***** SUPPLIED ENTRIES

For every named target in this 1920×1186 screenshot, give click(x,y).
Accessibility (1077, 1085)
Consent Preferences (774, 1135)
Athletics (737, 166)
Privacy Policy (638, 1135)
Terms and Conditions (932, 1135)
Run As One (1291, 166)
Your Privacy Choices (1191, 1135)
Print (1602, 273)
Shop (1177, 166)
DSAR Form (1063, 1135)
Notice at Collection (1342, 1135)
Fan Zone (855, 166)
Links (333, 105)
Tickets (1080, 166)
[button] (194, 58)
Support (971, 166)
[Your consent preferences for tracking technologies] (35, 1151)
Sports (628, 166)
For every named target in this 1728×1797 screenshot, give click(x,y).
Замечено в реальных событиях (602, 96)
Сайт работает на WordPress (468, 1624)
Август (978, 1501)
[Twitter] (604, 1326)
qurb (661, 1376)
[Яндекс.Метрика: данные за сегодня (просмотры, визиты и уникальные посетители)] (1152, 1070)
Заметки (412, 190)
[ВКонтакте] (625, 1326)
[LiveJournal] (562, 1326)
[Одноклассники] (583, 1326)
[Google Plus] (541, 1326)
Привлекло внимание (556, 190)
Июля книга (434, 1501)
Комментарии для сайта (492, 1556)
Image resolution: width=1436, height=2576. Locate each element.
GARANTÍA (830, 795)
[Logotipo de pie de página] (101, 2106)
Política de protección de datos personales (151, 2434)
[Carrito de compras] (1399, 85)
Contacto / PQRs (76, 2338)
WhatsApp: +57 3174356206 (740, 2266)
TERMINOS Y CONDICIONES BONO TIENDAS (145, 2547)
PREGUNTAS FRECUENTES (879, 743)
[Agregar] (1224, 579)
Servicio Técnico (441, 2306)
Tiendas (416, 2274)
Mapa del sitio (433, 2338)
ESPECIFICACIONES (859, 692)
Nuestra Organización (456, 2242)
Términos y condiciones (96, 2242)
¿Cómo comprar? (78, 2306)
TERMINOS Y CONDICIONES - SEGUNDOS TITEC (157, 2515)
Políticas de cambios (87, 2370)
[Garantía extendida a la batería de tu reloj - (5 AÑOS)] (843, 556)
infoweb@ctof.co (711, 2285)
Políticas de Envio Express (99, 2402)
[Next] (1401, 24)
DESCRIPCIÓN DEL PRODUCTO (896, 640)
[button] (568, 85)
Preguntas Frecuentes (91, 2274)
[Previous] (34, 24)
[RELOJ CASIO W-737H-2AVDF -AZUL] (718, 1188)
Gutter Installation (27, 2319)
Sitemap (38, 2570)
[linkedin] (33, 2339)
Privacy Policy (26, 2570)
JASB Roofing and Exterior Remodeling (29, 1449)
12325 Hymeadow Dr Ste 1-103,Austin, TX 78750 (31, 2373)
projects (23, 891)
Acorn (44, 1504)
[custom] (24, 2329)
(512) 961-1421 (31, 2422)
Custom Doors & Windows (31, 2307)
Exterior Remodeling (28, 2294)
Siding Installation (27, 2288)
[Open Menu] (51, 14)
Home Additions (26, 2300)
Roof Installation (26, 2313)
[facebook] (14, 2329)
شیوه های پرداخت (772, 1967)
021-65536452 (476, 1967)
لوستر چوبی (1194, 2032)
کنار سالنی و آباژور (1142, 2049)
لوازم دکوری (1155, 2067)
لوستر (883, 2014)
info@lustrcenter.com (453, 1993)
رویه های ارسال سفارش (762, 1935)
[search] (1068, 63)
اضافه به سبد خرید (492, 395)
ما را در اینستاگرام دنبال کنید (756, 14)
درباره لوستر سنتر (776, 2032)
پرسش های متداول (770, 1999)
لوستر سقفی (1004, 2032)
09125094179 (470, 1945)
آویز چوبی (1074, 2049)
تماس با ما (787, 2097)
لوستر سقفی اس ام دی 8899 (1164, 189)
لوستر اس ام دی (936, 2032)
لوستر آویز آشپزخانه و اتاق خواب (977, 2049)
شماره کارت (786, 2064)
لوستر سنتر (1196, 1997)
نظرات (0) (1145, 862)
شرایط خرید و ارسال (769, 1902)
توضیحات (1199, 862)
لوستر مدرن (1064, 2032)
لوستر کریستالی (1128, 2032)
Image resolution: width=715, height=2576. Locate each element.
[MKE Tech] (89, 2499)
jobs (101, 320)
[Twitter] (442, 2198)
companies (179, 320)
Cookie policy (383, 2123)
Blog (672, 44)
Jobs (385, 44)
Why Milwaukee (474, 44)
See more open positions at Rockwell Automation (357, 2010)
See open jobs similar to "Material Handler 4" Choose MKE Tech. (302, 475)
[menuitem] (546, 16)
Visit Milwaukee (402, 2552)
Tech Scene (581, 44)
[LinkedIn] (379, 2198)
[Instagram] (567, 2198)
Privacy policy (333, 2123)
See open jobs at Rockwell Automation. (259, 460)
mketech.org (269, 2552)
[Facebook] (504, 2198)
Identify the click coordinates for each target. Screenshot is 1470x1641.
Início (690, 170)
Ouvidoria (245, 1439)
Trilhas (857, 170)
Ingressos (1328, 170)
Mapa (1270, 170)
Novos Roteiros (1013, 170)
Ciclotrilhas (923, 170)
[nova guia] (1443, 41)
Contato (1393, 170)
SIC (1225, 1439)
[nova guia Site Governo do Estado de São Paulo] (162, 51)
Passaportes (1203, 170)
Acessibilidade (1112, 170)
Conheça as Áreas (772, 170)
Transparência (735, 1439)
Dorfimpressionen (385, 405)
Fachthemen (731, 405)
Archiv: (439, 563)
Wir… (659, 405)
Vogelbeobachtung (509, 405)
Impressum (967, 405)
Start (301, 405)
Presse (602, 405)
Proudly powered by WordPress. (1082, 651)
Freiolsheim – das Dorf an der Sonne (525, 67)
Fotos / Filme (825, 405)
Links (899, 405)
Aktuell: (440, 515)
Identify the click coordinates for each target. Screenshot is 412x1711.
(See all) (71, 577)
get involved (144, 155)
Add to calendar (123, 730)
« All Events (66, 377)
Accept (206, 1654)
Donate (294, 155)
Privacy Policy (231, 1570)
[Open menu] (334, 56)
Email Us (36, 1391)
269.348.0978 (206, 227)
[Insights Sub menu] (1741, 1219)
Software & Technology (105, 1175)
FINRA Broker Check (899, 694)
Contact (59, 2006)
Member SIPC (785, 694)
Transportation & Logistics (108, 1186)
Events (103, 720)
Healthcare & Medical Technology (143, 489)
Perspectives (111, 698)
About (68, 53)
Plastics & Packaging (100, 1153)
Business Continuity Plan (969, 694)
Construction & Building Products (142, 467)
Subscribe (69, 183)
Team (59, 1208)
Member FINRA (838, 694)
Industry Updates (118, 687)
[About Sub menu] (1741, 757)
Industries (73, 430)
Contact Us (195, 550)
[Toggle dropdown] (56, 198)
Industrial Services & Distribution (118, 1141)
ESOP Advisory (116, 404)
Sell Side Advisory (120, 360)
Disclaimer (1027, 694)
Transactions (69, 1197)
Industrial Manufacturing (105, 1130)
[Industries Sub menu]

**********

All lines above from the one with "Mapa (1270, 170)" to the one with "Donate (294, 155)", inclusive, should be copied exactly, and no other lines.

* RESPONSE BOX *
Mapa (1270, 170)
Novos Roteiros (1013, 170)
Ciclotrilhas (923, 170)
[nova guia] (1443, 41)
Contato (1393, 170)
SIC (1225, 1439)
[nova guia Site Governo do Estado de São Paulo] (162, 51)
Passaportes (1203, 170)
Acessibilidade (1112, 170)
Conheça as Áreas (772, 170)
Transparência (735, 1439)
Dorfimpressionen (385, 405)
Fachthemen (731, 405)
Archiv: (439, 563)
Wir… (659, 405)
Vogelbeobachtung (509, 405)
Impressum (967, 405)
Start (301, 405)
Presse (602, 405)
Proudly powered by WordPress. (1082, 651)
Freiolsheim – das Dorf an der Sonne (525, 67)
Fotos / Filme (825, 405)
Links (899, 405)
Aktuell: (440, 515)
Identify the click coordinates for each target. Screenshot is 412x1711.
(See all) (71, 577)
get involved (144, 155)
Add to calendar (123, 730)
« All Events (66, 377)
Accept (206, 1654)
Donate (294, 155)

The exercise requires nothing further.